You can add a calendar icon to a page with the DatePicker element. The user can click this icon to select a calendar date and populate a page field. For example, the Waveset Create Audit Report page uses this component to select start and end dates.
The DatePicker element returns a date object. Most resource attributes that you set using DatePicker require a date in the form of a string. The extra text field performs the conversion of the new date object into a string or displays the current setting.
You can obtain the date in one of several formats by passing a different format string to the invoke dateToString method as indicated in the following table.

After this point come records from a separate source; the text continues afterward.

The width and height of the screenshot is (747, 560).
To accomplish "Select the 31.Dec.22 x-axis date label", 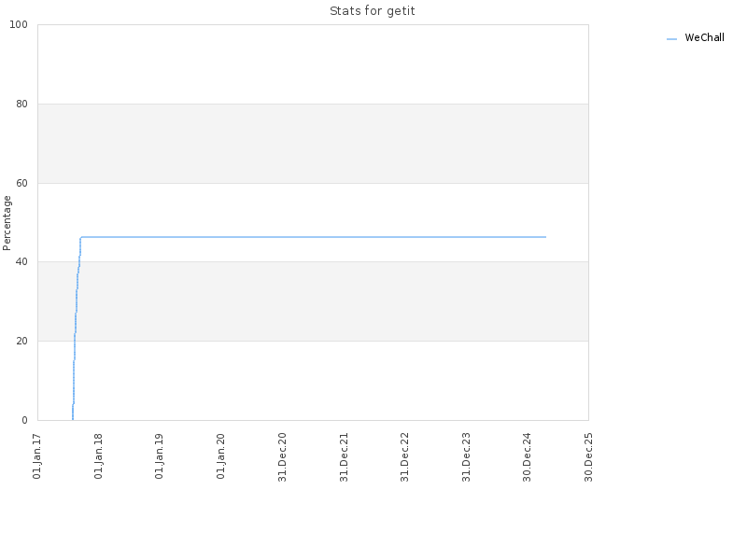I will (405, 457).
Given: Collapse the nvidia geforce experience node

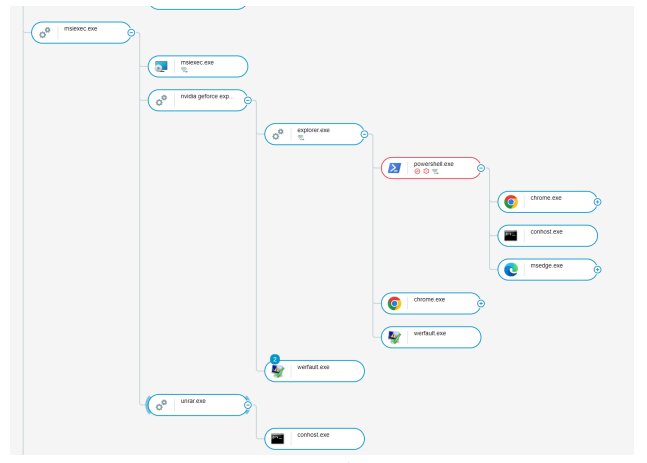Looking at the screenshot, I should pyautogui.click(x=248, y=100).
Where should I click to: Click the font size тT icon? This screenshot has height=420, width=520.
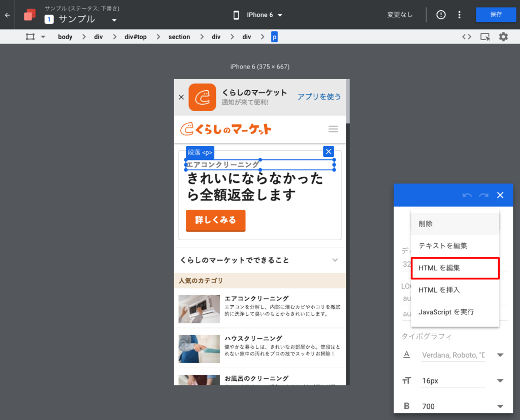(406, 380)
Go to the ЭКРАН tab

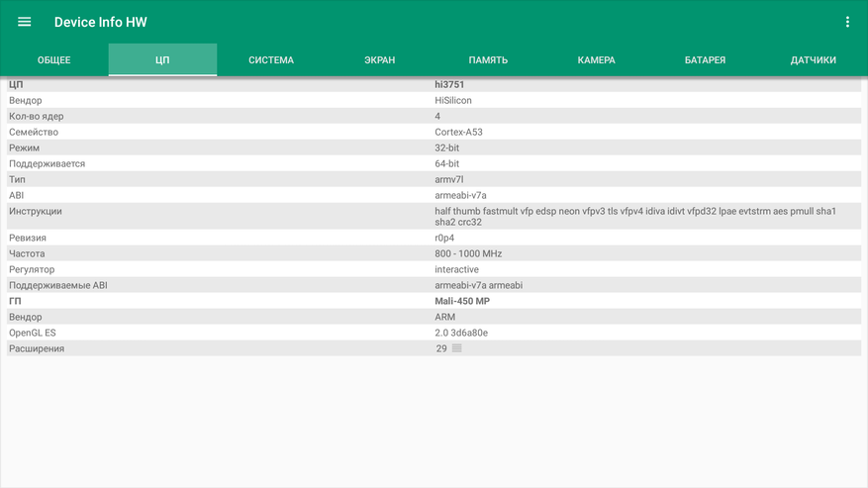(380, 59)
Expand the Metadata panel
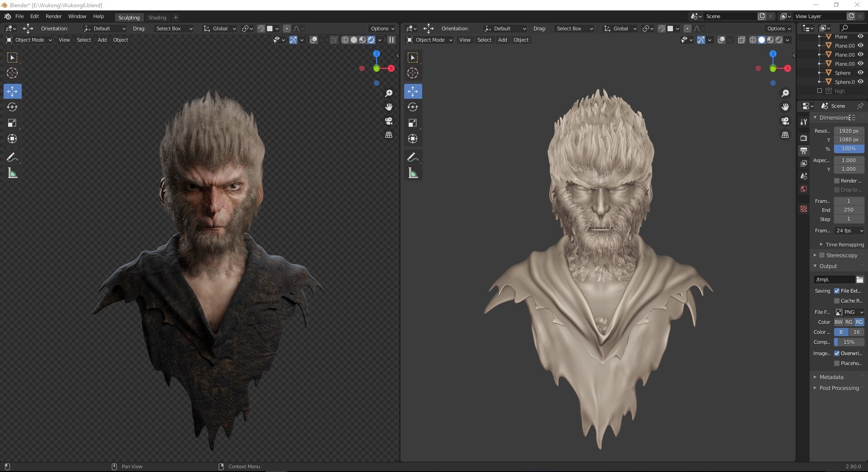 coord(831,377)
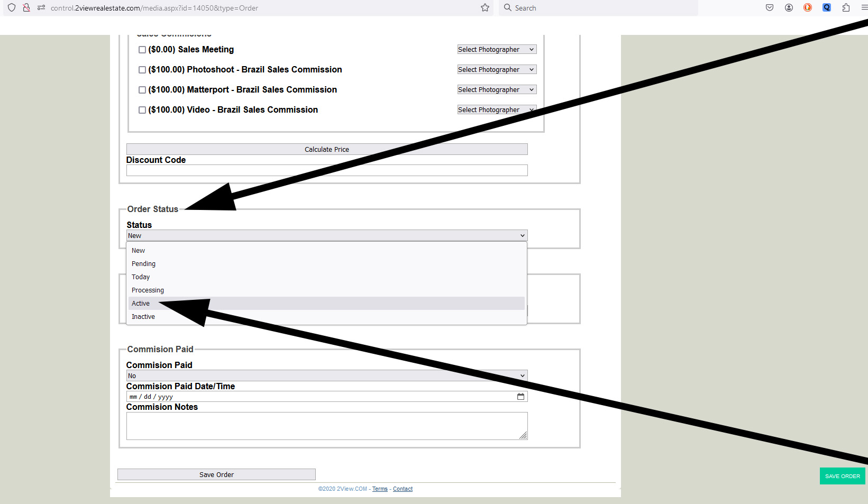
Task: Click the green SAVE ORDER button
Action: pos(842,476)
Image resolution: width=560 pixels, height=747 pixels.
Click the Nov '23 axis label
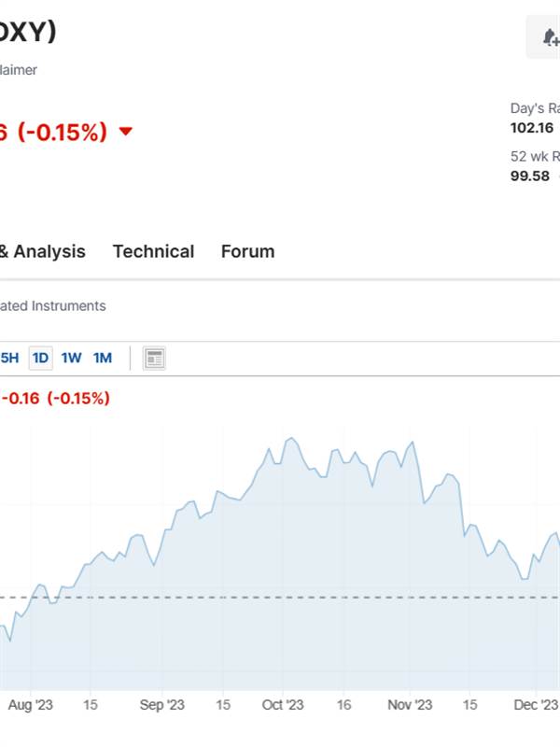coord(410,705)
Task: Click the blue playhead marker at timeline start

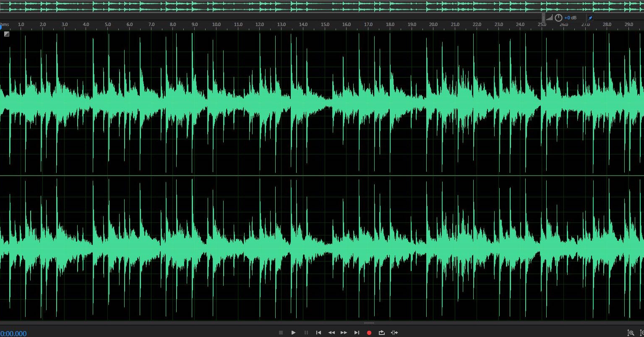Action: pos(1,26)
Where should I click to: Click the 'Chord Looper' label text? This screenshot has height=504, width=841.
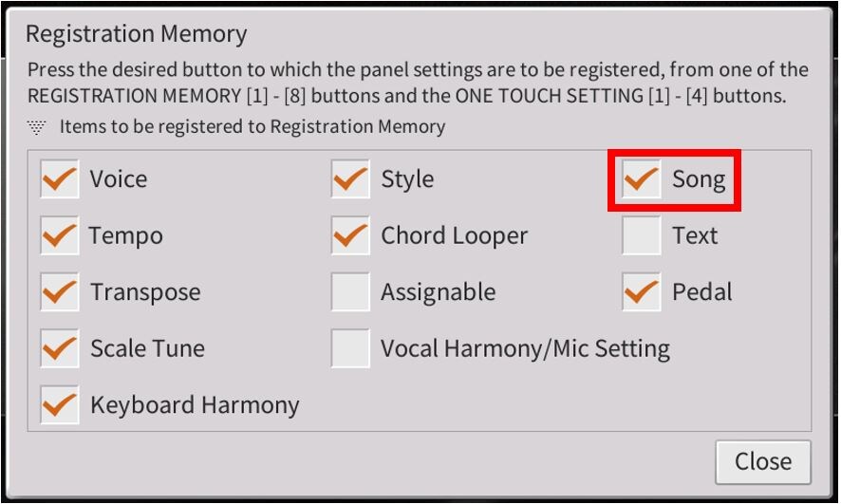454,236
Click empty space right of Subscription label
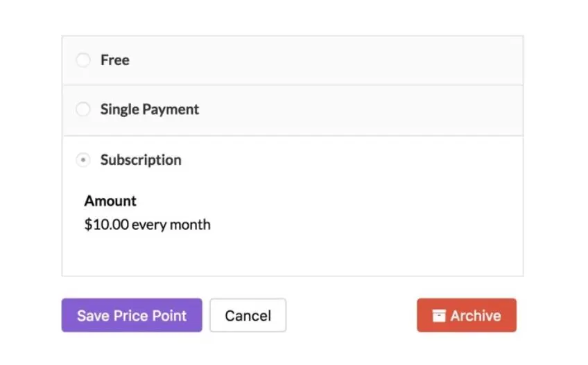Image resolution: width=588 pixels, height=365 pixels. pyautogui.click(x=347, y=160)
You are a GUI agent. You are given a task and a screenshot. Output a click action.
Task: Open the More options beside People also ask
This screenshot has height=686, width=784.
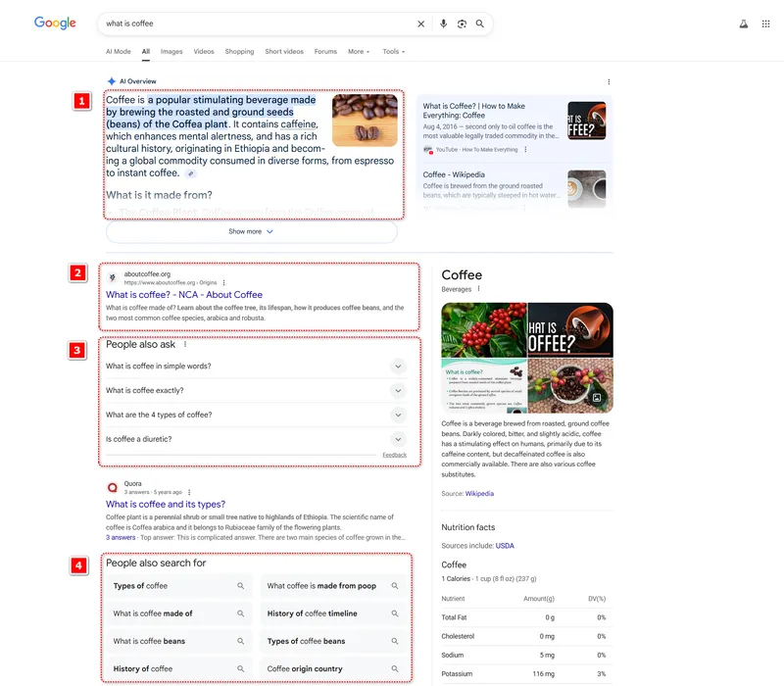185,345
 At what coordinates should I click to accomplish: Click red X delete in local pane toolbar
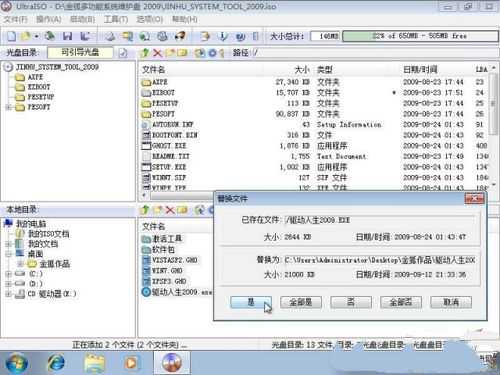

Table 2–14 Expiration Date Formats
Expiration Date Field |
Format |
---|---|
AIX |
MMddHHmmyy |
HPUX |
MM/dd/yy |
Solaris |
MM/dd/yyyy |
<Field name=’aix_account_expire’> <Display class=’DatePicker’> <Property name=’title’ value=’Set Password Expiration Date’/> </Display> </Field>
The field defined below displays the password expiration date as found in the /etc/security/user file. It also displays any new date selected by the aix_account_expire field if the refresh or recalculate is performed after selecting a new date. Waveset looks to see if the aix_account_expire date field has been set (not null) from the DatePicker field.
If this date field has been set, Waveset calls an invoke method to convert the date object into a string in the specified format: MMddHHmmyy.
Otherwise, display the current date as set on the AIX OS: accounts[AIX].aix_expires.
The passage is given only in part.